## Texte cité
◆ ◆ ◆ ◆ ◆

Ce qu’il faut voir en salles
L’ÉVÉNEMENT
AMBULANCE ★★★☆☆
De Michael Bay
L’essentiel
Armé d’un argument à la Speed – une ambulance folle lancée à toute allure dans Los Angeles – Michael Bay signe une série B supersonique et surexcitante.
Le pitch fait bien sûr penser à Speed : après un braquage qui a mal tourné, deux bandits (Jake Gyllenhaal et Yahya Abdul-Mateen II) s’enfuient dans une ambulance en compagnie d’une secouriste prise en otage (Eiza Gonzalez) et d’un flic agonisant – les forces de l’ordre ne peuvent donc pas tirer sur le véhicule pour l’arrêter et une course-poursuite monstrueuse s’engage sur les freeways de L.A. Mais si une humeur nineties parcourt Ambulance, c’est surtout un film d’ici et maintenant, le réalisateur ayant profité de l’état de semi-léthargie dans lequel était plongé Los Angeles, à cause des restrictions sanitaires, pour envisager la ville comme un immense terrain de jeu. Dans un premier temps, il apparaît d’ailleurs presque trop ivre des possibilités qui s’offrent à lui. Mais Ambulance fonctionne selon un pur principe d’inflation et d’entropie. Quelques dérapages dopés à l’humour noir rappellent les moments les plus perchés de Bad Boys 2 et donnent à l’ensemble des airs de manifeste glorieusement anar et joyeusement kamikaze. La profession de foi d’un vrai cinglé de cinéma.
Frédéric Foubert
Lire la critique en intégralitéPREMIÈRE A BEAUCOUP AIME
BRUNO REIDAL, CONFESSION D’UN MEURTRIER ★★★★☆
De Vincent Le Port
1905. Au fin fond du Cantal. Bruno Reidal, le héros malheureux et/ou maléfique de ce premier long-métrage de Vincent Le Port, un corps d’homme-enfant vouté à la voix fluette, est arrêté pour avoir très sauvagement assassiné un gamin de 12 ans par décapitation. L’histoire est vraie et a défrayé en son temps la chronique. Reidal se retrouve alors devant juges et surtout médecins, qui lui demandent de réfléchir à son acte et, pour l’aider à trouver la lumière, de coucher son histoire par écrit. L’exercice va dépasser l’entendement. Car Bruno Reidal est certes un monstre mais aussi un esprit supérieur, un écrivain né. Vincent Le Port s’est plongé dans les mémoires du jeune séminariste pour en extraire un texte dit d’une voix-off dépourvue d’affect par son interprète (l’étonnant Dimitri Doré). Et, découvert à la Semaine de la Critique cannoise en juillet dernier, son Bruno Reidal a autant frappé les esprits par la grâce de sa mise en scène que son oppressante brutalité.

◆ ◆ ◆ ◆ ◆

## Consigne
Recopiez fidèlement le passage de la sélection de films qui commence aux mots « Ce qu’il faut » et s'arrête après « supersonique et surexcitante. ». Appuyez-vous uniquement sur la sélection de films ci-dessus.

## Bloc de données
◆ ◆ ◆ ◆ ◆

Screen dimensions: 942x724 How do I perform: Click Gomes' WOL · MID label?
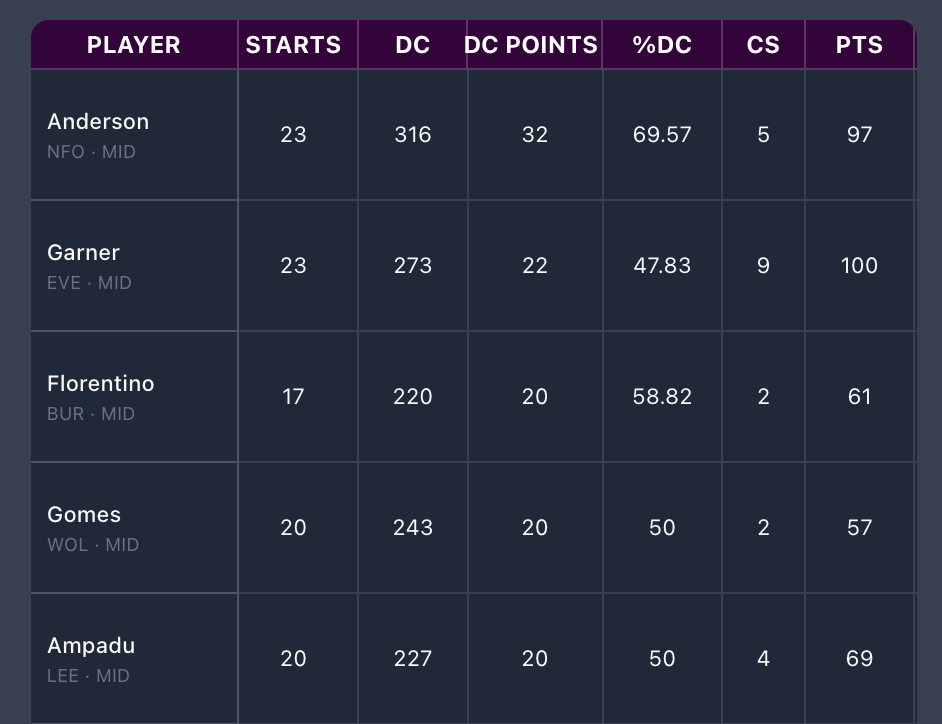tap(93, 545)
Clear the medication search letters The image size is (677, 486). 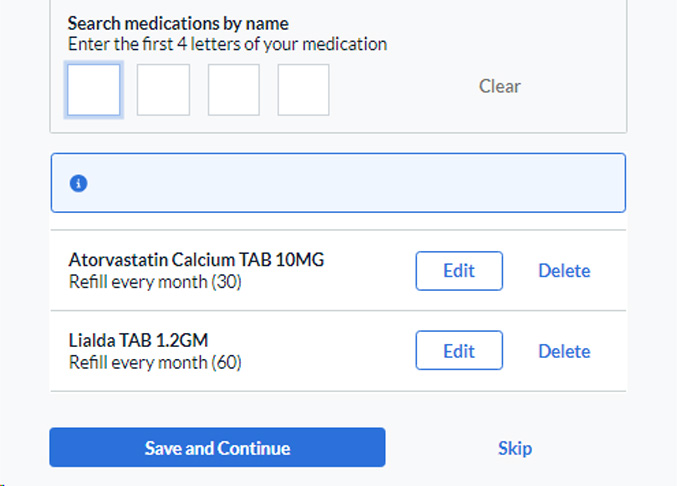coord(499,86)
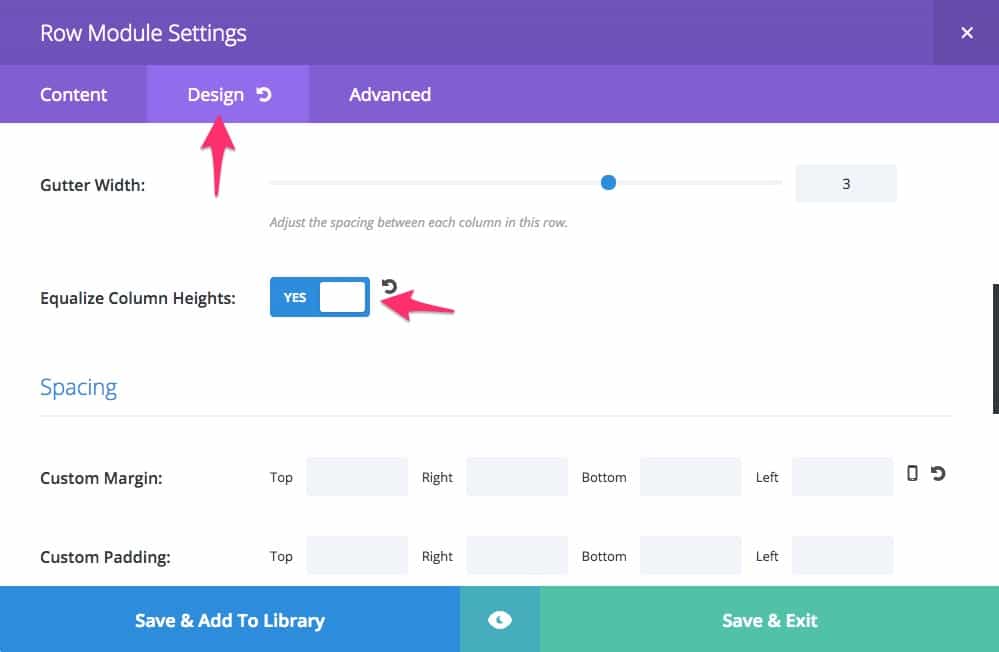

◆ ◆ ◆ ◆ ◆

## Corrigé
Ce qu’il faut voir en salles
L’ÉVÉNEMENT
AMBULANCE ★★★☆☆
De Michael Bay
L’essentiel
Armé d’un argument à la Speed – une ambulance folle lancée à toute allure dans Los Angeles – Michael Bay signe une série B supersonique et surexcitante.